また最近私はVisual Studioのプロジェクトを諸々CMakeへ移行させているのだが、本プロジェクトも同様にCMakeへ切り替えた。ただしGCCやClangでのビルドはまだ試していないため、MacLinuxで使用できるかは不明である。

なお、今回の更新により新たにQuaZIPとzlibの2つのライブラリを導入している。

余談

上述したQuaZIPというライブラリを発見したことが今回の更新の発端である。zipファイルを解凍せずに読み出す方法をずっと調べていたもののなかなか良い方法がなく、半ば諦めつつもあったのだが、まさかQt上でzipファイルを扱う専用のライブラリが存在したとは。
しかしこのライブラリの導入も一筋縄ではいかなかった。vcpkg経由でインストールしようとしたのだが、できなかったのである。問題はQuaZIPではなくてQtの方だ。Qt Web Engineをvcpkgでインストールしようとすると「ファイルパス長すぎ」とエラーが出てしまい、解消できなかったのだ。かと言ってvcpkgのリポジトリをアップデートすると今度はQtそのもののインストールが謎のビルドエラーにより不可能になってしまい、にっちもさっちもいかなかった。仕方ないので、Qt、QuaZIP、zlibをvcpkgに頼らずすべて手動でインストールした。C++の環境構築は何故こんなに面倒臭いんだ!

Qtもvcpkgも使うんじゃなかった、とちょっと後悔し始めている。しかし有力な代替案があるわけでもないのが悲しいところ。C++自体を使うべきじゃなかったって?……まあ、うん、SlackLogViewerに限って言えばそうかも知れない。本アプリケーションはC++にしかない独自機能などはほぼ必要ないし使っていないので、他の言語でも十分実装可能だろう。
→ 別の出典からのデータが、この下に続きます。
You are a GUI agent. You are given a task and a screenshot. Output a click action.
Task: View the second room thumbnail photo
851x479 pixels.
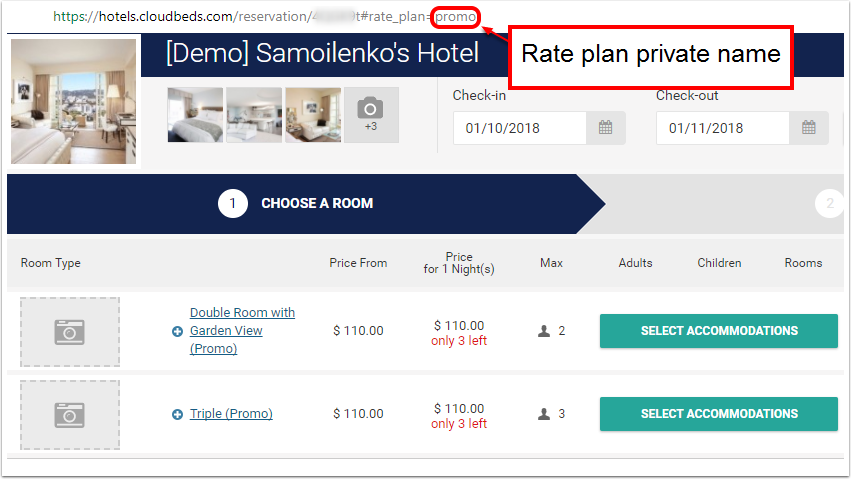click(254, 115)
先日過去ログの自動バックアップ機能を付けてほしいという要望があったが、今回の更新で私の余剰時間を使い果たしてしまったこと、恐らくどこかに同等の機能を有するツールが転がっているであろうことを理由に一旦見送ることにした。需要が多くて、今回のように偶然時間が出来、かつ私の気分が上向いたら作るかもしれないが、期待しないで欲しい。